Running a Great A/B Test: 6 Ways how NOT to do it

Madhawan Misra
AirAsia MOVE Tech Blog
6 min readMay 19, 2021

At AirAsia, our number one priority is to treat our customers with the utmost importance, which includes ensuring that our products maintain the simplicity, usability and intuitiveness that users love. As a growing organization, we often focus on a combination of business and product goals. These goals are tied to our long term vision of serving our users with the best possible features. However, our thinking and hypothesis behind these changes might not always align with our user base, so how do we ensure constant alignment?

Image credit: Convertize

We at AirAsia embrace experimentation and believe in the classic slogan -” Seeing is Believing”. As the old-timers will say, I am not believing your hypothesis unless you prove it, and yes, we adhere to the same philosophy.

In our previous sprint, we ran an A/B test to challenge our hypothesis — without letting out too much of our secrets, we wanted to find if our proposed design changes on our app home page will bring the desired effect, without influencing any counter metrics. At this point, if any of you are puzzled by the term counter metrics, then let me explain this jargon.

A counter metric is something that you measure to ensure that you haven’t over-optimized your north star metric to the detriment of your customers and your business. Let’s take an example of YouTube, the north star metric for YouTube ideally should be the average watch time since it directly relates to engagement, which affects growth and revenue. Think of a situation where there is indeed a very high watch time, but only across a specific genre of videos. Even worse, let’s say the watch time crosses the number where your users start ignoring their calendar invites and email or for kids, their moms start asking them to uninstall YouTube. Another example could be investing in a flashy banner that might increase CTR but if the landing page is not optimized properly then the conversions and hence revenue might fall.

One simple A/B test where we examined impact on conversion, click-through rate and purchases. Deeper analysis included testing for certain micro-metrics

And that explains the title of this write-up, How Not To run an experiment.

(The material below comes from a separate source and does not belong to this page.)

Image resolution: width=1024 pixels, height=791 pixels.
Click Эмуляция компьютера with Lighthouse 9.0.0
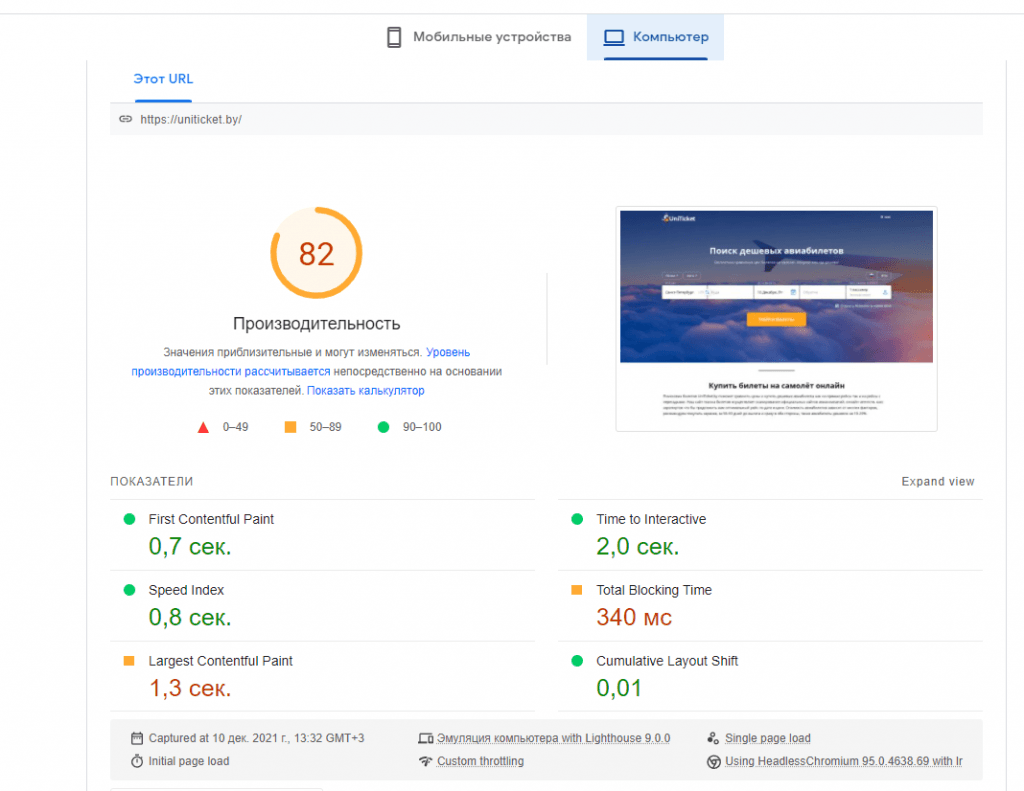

  1. Running an A/B test without a hypothesis — Far too often I have seen teams run an A/B test for the sake of measuring how well the control and variant perform, without a base hypothesis. Your A/B test might be accurate but unless you have a hypothesis to prove right/wrong, running an A/B test is fruitless. The important findings from an A/B test aren’t limited to who did better but rather, Why did the Variant/Control do better? And what next? Are there hidden interpretations? The list of questions can be endless, but not until you have a hypothesis.
  2. Measuring the wrong metrics while running an A/B test — This is classic, you have a hypothesis, your hypothesis is proved right/wrong and you roll out. Only to find out all this time you were measuring a vanity metric. For example, focus on revenue before engagement or trying to find the number of sessions without focusing on the conversion or click through rates. This results in a flawed setup, leading to you validating/invalidating your already flawed hypothesis.
  3. Overemphasizing the Primary/Macro metrics — Far too often an experiment is assumed to yield an uplift to the bottom line, i.e. the macro conversions (purchase, repeat purchase etc.) — while these may be true in some cases, the reality is there’s an array of variables that could affect these macro metrics, and consequently the experiment is left for quite some time until it reaches a statistical significance, or even any significant change in the conversion rate at all.

As in the case of our recent experiment of changing the layout in homepage, the primary metric that we had hoped to measure is the impact on conversions, and much to our disappointment the conversion rate remained flat. However, what we later discovered was a massive delta in the behavioral metrics (which was an after-the-fact lesson) in that a certain variant recorded a 30% higher tile click through and the statistical significance is reached almost 2x as fast compared to that of macro conversion. This mean that if we didn’t diverge away from the macro/primary metric, probably we would have called this test as non-conclusive and moved on. Luckily, we observed the other metrics and were able to draw important conclusion related to user click-through rates.

Lessons from this; diversify your metrics, set macro & micro conversions and don’t be ashamed if your experiment doesn’t affect purchase behavior!

4. Running an A/B test with a preconceived notion - “I am running this test to prove to all my haters wrong; my fancy new hero banner will lead to a better CTR, and if I fail, then I am going to show that despite my lower CTR, our DAU grew (:D).”

If you are running a test just to prove yourself right, then you are approaching A/B testing with a wrong mindset. A/B testing is to validate /invalidate your hypothesis, and it requires courage to admit you went wrong. A/B test works well with teams who believe in the “ Fail Fast” approach, and this is where an organization that promotes — “Failing early is good” — can reap the benefits of experimentation.

5. Reaching conclusions far too early — I am not a data scientist, but you surely want to run an A/B test that is significant enough to rule out any false positive/negative. I am not going to explain what is statistical significance/ MDE/ P value etc. because they might be beyond the scope of this write-up. However, it is important is to know beforehand how much time you can devote to an experiment, the minimum difference you want to achieve, and the amount of traffic you wish to allocate. There is a ton of information available to ensure you do not call a statistically insignificant test a conclusive one. Two of the online calculators that I used were Evan Miller’s online calculator and survey monkey.

In the above picture (actual result of our A/B test), don’t let the 2% confuse you. Take a look at the 85% confidence, it might sound like a good number, but is it statically significant to call your Variant A a winner?

6. Not trying to find insights after a flat A/B test — We all have gone through this, we start with our hopes high, collect data, can’t wait to draw conclusions and boom! The test is flat, statistically insignificant and inconclusive. What do you do next? Move on and stick with your control? Blame yourself for coming up with a wrong hypothesis? These things are bound to happen, but if you are willing to go deeper, there are always insights present that can be super useful. Even our test was pretty flat; however, we decided to use counter and micro metrics, leading to deep insights. Perhaps the primary metric wasn’t affected by either of the two patterns, but some counter metrics were. It was only through deeper analysis that we were able to reach this conclusion. So, don’t fret when you have a flat A/B test. Instead, try digging deeper or perhaps ask why? (I am a die-hard fan of the “5 whys” — asking why five times will yield the root cause of the problem) .

My mantra in experimentation is to firmly believe that I could be wrong and to tell myself that it is always better to believe in data than rely on a gut feeling.

These are the insights I wanted to share from my experiences running A/B testing. I hope you all will be able to run better and meaningful A/B tests after reading this!

--

--